キューバ旅行 事前準備-3


キューバの通信事情
キューバの通信事情は近年急速に変化しており、現在は4G回線(LTE)の現地SIMカードや旅行者向けeSIMの利用が主流となっています。 過去によく見られた「街中の広場でWi-Fiカードを使って接続する」という不便なスタイルは過去のものとなりつつあります。 ただし、インフラが脆弱であることや、米国による経済制裁の影響から、他国とは異なる独自の注意点があります。
主なインターネット接続手段
旅行者向けeSIM(最もおすすめ)

日本にいる間にオンラインで購入・設定でき、現地到着後すぐに使えるため最も利便性が高いです。
プロバイダーに注意:Airaloなどの大手旅行者向けeSIMはキューバをサポートしていません。
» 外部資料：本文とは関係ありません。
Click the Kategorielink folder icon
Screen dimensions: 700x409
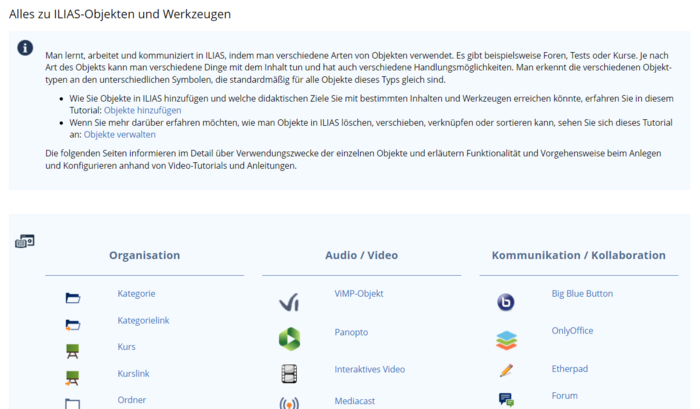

キューバで利用できる数少ないプロバイダー(GigSky、Yesim、Roamlessなど)を選ぶ必要があります。
■料金: 他の国に比べてデータ代金は高めです(数GBで数千円程度)。
現地SIMカード(Cubacel / ETECSA)


キューバ唯一の国営通信会社であるETECSA(エテクサ)が展開するモバイルブランド「Cubacel」の物理SIMカードを購入する方法です。
■購入場所: ホセ・マルティ国際空港のカウンターや、街中のETECSA店舗で購入できます。
■特徴: 事前にネットで旅行者用SIM(Cubacel Turista)を予約し、空港で受け取る方法がスムーズです。eSIMに比べて安価に大容量データが使えます。
ホテルや公共のWi-Fi
中〜高級ホテルや、街中の公共Wi-Fiスポット(公園など)で接続可能です。
■Nautaカード(ナウタカード): Wi-Fiの利用には、ETECSAが発行するスクラッチ式の接続カード(IDとパスワードが記載されたもの)を購入する必要があります。ホテルによっては宿泊者に無料Wi-Fi用のアカウントを配布する場合もあります。
⚠️ キューバならではの重要な注意点
VPNアプリの導入が必須


米国の経済制裁(エンバゴ)により、キューバ国内のIPアドレスからはGoogleの一部のサービス、App Store/Google Playストア、各種オンライン決済、Zoom、一部の日本のWebサイトなどにアクセスできません。渡航前に必ず信頼できるVPNアプリ(ExpressVPN、NordVPNなど)をスマホにインストールし、現地で課金やダウンロードができない状態に備えてください。
通信速度と安定性


主要都市や観光地(ハバナ、バラデロなど)では4G回線が繋がりますが、日本ほど高速で安定はしていません。また、エネルギー危機に伴う深刻な停電が頻発しており、停電中は基地局がダウンしてモバイル通信やWi-Fiが一切繋がらなくなる時間帯があります。
日本のキャリアの海外ローミング


日本の携帯キャリア(ドコモ、au、ソフトバンクなど)の海外定額ローミングプランは、キューバを対象外としているか、あるいは非常に高額な従量制になっているケースが多いため、データローミングはオフにしておくのが無難です。